At the Google I/O conference this week, CEO Sundar Pichai announced TPU 3.0, the third iteration of the company’s Tensor Processing Unit, a custom-built processor for machine learning.
Sundar Pichai introducing third-generation Tensor Processing Unit at Google I/O conference.
In truth, Google revealed very little about the new device. Pichai said that a multi-rack TPU 3.0 pod would have more that eight times the performance of a second-generation TPU pod. That’s a little misleading though, since from the images shown at the conference, the TPU 3.0 pod looks to have twice as many racks (8) and twice as many TPU boards per rack (32) as its predecessor. That extra density forced Google to adopt liquid cooling for these new racks.
Taking into account the greater number of TPUs in the new pods, that would mean TPU 3.0 is about twice as powerful as its predecessor, which is nonetheless an impressive performance jump in just a little over a year. That would mean the new TPU can deliver something north of 360 teraflops. Overall, Google is promising more than 100 petaflops of machine learning performance per pod. So training that previously the better part of a day on the older TPUs will be able to execute in less than an hour.
TPU 3.0 Pod.
Again, from the images presented at the conference, the TPU 3.0 board is comprised of four chips, which is the same as the second-generation boards. However, the new boards have twice the capacity of high bandwidth memory (128 GB) as the previous hardware. That will make the hardware more practical for larger models that demand more data. That said, given the concurrent two-fold increase in flops, the bytes to flops ratio will essentially be the same as it was before.

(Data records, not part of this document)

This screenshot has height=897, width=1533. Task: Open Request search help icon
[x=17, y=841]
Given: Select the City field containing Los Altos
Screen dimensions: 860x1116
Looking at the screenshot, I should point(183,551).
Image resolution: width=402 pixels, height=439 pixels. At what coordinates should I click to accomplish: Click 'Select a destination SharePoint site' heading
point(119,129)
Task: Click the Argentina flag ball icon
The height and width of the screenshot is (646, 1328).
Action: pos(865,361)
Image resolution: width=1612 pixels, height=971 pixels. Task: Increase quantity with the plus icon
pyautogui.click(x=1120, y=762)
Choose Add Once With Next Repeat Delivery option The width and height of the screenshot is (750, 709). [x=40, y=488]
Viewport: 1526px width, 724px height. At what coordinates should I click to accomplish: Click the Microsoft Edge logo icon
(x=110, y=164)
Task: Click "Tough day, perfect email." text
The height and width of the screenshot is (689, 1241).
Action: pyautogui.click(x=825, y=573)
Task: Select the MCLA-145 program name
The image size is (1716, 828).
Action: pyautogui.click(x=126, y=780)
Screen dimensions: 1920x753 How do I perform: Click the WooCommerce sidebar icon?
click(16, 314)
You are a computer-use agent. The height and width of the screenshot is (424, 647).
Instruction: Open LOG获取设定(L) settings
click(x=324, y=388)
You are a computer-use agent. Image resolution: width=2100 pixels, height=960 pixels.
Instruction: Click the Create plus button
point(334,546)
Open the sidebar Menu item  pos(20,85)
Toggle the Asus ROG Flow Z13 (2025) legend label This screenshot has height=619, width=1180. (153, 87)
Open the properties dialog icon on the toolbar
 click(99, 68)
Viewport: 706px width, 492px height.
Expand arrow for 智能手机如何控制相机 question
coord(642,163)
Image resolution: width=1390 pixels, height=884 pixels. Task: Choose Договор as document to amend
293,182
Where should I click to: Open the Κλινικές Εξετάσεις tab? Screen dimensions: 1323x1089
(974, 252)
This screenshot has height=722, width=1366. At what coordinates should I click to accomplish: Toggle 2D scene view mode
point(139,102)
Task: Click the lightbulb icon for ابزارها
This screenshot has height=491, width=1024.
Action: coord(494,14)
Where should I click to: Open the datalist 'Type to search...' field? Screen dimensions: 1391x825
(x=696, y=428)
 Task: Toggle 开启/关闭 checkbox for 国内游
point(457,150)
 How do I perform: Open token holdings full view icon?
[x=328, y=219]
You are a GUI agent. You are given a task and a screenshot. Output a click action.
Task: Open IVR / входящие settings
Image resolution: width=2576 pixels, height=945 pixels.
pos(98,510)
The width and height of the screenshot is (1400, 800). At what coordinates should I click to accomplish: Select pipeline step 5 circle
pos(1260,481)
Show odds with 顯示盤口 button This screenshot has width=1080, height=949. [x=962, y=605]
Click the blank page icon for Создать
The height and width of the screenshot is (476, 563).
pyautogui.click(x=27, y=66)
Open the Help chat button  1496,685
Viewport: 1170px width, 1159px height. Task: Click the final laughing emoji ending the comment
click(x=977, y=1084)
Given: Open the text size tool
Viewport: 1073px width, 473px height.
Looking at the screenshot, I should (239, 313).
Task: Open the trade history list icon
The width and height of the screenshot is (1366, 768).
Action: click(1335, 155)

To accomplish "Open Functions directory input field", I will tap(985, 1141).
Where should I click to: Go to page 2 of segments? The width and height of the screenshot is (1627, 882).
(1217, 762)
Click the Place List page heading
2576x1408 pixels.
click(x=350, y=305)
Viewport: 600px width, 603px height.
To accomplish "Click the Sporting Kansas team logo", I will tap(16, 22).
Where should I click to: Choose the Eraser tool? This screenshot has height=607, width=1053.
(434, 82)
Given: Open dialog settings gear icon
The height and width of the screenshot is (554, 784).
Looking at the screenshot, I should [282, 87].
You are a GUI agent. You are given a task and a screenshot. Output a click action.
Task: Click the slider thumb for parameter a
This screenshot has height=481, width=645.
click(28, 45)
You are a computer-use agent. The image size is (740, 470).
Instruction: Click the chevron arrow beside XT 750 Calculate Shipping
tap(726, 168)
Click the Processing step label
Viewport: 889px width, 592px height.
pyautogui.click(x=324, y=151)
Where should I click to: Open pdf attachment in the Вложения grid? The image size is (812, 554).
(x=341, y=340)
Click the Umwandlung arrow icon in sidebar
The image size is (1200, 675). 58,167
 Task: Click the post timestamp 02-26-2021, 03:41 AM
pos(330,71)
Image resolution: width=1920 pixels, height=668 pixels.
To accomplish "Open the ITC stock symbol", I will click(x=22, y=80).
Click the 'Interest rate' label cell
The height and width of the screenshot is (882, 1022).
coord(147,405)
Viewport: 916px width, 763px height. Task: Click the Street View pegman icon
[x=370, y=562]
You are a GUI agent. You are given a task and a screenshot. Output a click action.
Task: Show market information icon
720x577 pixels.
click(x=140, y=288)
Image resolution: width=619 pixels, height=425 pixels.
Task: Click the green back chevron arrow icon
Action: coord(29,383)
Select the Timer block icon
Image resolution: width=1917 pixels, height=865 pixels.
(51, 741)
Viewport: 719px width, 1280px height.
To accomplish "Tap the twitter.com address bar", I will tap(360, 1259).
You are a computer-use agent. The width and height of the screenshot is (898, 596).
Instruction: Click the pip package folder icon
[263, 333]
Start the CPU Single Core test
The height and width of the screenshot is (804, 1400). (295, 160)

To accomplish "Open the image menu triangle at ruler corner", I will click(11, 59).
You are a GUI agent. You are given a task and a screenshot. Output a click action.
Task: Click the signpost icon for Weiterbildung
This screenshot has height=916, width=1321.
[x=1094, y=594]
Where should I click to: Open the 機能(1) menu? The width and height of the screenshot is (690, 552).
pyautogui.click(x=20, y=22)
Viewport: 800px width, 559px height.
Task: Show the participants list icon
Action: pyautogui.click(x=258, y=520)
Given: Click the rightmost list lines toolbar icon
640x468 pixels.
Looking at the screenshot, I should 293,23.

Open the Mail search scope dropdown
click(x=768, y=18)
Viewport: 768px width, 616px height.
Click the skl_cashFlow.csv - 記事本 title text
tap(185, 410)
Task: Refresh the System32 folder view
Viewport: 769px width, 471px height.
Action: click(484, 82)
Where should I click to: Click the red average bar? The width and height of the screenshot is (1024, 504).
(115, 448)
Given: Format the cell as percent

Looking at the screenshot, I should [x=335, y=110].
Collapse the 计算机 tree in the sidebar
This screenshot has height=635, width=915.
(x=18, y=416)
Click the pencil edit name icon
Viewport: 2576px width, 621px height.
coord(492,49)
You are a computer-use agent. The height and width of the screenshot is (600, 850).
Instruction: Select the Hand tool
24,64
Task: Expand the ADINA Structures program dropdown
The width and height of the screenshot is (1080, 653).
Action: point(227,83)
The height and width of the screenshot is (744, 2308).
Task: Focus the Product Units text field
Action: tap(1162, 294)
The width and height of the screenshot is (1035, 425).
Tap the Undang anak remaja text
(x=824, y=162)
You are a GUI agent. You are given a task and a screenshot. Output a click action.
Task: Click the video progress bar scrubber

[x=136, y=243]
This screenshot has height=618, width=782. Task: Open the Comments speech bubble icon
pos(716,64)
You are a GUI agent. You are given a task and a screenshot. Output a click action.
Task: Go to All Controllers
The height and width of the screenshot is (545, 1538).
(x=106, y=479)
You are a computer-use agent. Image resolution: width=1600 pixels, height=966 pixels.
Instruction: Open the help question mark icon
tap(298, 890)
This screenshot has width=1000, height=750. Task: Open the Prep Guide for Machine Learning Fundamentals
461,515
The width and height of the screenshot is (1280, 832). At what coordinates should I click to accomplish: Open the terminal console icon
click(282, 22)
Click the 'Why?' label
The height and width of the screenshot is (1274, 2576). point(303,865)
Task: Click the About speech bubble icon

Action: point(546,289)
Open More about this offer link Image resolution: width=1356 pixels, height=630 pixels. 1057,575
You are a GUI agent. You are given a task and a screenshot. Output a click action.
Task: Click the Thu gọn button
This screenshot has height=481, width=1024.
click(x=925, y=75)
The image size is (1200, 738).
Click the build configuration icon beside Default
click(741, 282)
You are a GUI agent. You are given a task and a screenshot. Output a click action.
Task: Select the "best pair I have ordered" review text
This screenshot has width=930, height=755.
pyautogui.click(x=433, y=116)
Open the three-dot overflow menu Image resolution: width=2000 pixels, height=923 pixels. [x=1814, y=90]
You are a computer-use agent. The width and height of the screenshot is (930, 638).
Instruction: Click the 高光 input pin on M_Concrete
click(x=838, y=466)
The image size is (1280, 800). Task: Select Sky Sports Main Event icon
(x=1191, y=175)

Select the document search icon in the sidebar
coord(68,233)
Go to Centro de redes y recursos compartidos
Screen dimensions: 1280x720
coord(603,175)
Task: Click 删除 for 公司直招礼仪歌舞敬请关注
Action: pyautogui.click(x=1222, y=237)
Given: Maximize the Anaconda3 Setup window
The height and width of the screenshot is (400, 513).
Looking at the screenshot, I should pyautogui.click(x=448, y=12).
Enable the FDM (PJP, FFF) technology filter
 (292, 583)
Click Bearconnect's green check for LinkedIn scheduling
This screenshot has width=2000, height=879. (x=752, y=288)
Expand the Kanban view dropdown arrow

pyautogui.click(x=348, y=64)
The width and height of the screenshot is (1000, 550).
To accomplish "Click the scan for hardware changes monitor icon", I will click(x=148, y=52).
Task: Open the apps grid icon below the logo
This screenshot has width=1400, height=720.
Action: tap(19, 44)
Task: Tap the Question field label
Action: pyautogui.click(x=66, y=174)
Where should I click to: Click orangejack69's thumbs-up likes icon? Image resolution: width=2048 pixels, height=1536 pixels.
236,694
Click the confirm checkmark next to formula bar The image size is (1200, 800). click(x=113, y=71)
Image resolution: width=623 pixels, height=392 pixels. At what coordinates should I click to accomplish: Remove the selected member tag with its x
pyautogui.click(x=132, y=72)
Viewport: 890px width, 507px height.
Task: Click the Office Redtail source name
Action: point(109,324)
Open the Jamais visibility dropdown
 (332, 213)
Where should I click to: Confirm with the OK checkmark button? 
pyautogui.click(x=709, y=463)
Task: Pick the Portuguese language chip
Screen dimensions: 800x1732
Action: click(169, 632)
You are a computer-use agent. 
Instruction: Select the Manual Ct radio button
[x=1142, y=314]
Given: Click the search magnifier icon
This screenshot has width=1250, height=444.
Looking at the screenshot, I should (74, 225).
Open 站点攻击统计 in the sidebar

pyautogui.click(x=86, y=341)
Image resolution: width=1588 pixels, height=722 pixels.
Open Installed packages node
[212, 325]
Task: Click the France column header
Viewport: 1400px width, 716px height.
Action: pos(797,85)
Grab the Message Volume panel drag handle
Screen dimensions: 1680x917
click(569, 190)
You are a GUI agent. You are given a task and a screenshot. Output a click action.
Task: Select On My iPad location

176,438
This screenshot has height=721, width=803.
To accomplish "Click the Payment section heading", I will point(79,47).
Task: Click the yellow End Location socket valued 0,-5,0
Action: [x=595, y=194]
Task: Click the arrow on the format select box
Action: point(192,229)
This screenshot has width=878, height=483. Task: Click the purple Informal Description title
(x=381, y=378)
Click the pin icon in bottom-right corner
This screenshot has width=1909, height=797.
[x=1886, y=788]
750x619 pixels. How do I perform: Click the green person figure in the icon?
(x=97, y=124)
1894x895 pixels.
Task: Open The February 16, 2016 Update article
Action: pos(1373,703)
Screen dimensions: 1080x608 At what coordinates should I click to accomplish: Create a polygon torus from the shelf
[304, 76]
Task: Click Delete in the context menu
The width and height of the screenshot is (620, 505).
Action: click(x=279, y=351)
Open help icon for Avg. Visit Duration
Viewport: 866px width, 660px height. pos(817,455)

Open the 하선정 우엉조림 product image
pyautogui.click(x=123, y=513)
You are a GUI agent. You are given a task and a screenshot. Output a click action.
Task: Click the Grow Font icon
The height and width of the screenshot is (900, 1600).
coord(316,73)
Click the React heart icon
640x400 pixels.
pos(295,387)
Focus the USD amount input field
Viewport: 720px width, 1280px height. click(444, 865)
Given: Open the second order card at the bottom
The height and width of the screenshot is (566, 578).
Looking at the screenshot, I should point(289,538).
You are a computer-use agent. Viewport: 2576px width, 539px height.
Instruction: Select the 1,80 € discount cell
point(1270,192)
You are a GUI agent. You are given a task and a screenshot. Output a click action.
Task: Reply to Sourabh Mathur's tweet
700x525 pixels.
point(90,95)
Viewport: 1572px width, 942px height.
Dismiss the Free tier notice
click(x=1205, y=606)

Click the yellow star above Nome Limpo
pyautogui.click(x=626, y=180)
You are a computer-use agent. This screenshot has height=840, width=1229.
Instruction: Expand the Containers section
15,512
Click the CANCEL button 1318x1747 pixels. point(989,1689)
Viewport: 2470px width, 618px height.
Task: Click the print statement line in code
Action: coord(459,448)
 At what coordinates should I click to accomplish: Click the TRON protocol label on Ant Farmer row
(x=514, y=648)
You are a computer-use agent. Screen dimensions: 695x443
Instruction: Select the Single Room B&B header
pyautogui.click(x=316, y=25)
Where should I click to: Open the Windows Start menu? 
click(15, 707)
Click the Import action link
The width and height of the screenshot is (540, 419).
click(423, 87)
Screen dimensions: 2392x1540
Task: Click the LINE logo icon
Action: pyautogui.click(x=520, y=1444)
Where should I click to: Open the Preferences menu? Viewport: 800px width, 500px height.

In the machine learning realm, comparing these TPUs to GPUs is difficult. Even ignoring the fact that each TPU board contains four chips, the flops themselves are not equal. The TPU uses something called “brain floating point” numbers, a 16-bit format with a larger exponent and smaller mantissa that a regular IEEE half-precision floating point numbers. By contrast, the Tensor Cores in an NVIDIA Tesla V100 GPU uses more conventional 16-bit and 32-bit floating point values, albeit with specialized multiply-and-accumulate hardware. A V100 can deliver 125 teraflops per GPU using these built-in Tensor Cores.
The real proof is in application performance and Google has done a lot of work in this area on the software side to extract more of the flops and reduce the run-times for training. At the conference, they demonstrated impressive performance using their second-generation TPUs on a variety of applications, including image recognition and object detection, machine translation and language modeling, speech recognition, and image generation.
As we recently reported, Google has added NVIDIA V100 GPUs to its public cloud, but the company seems a lot more interested in developing its TPU cloud offering these days. That TPU service was launched back in February with second-generation hardware, and so far users can only rent a single TPU board at a time. From what was discussed at the conference though, Google will soon make entire TPU pods available, which will mean customers will be able to do heavy-duty training with this cloud service. And at some point in the not-too-distant future, the company will open up the TPU 3.0 devices to the public, enabling machine learning customers to tap into supercomputer-level performance.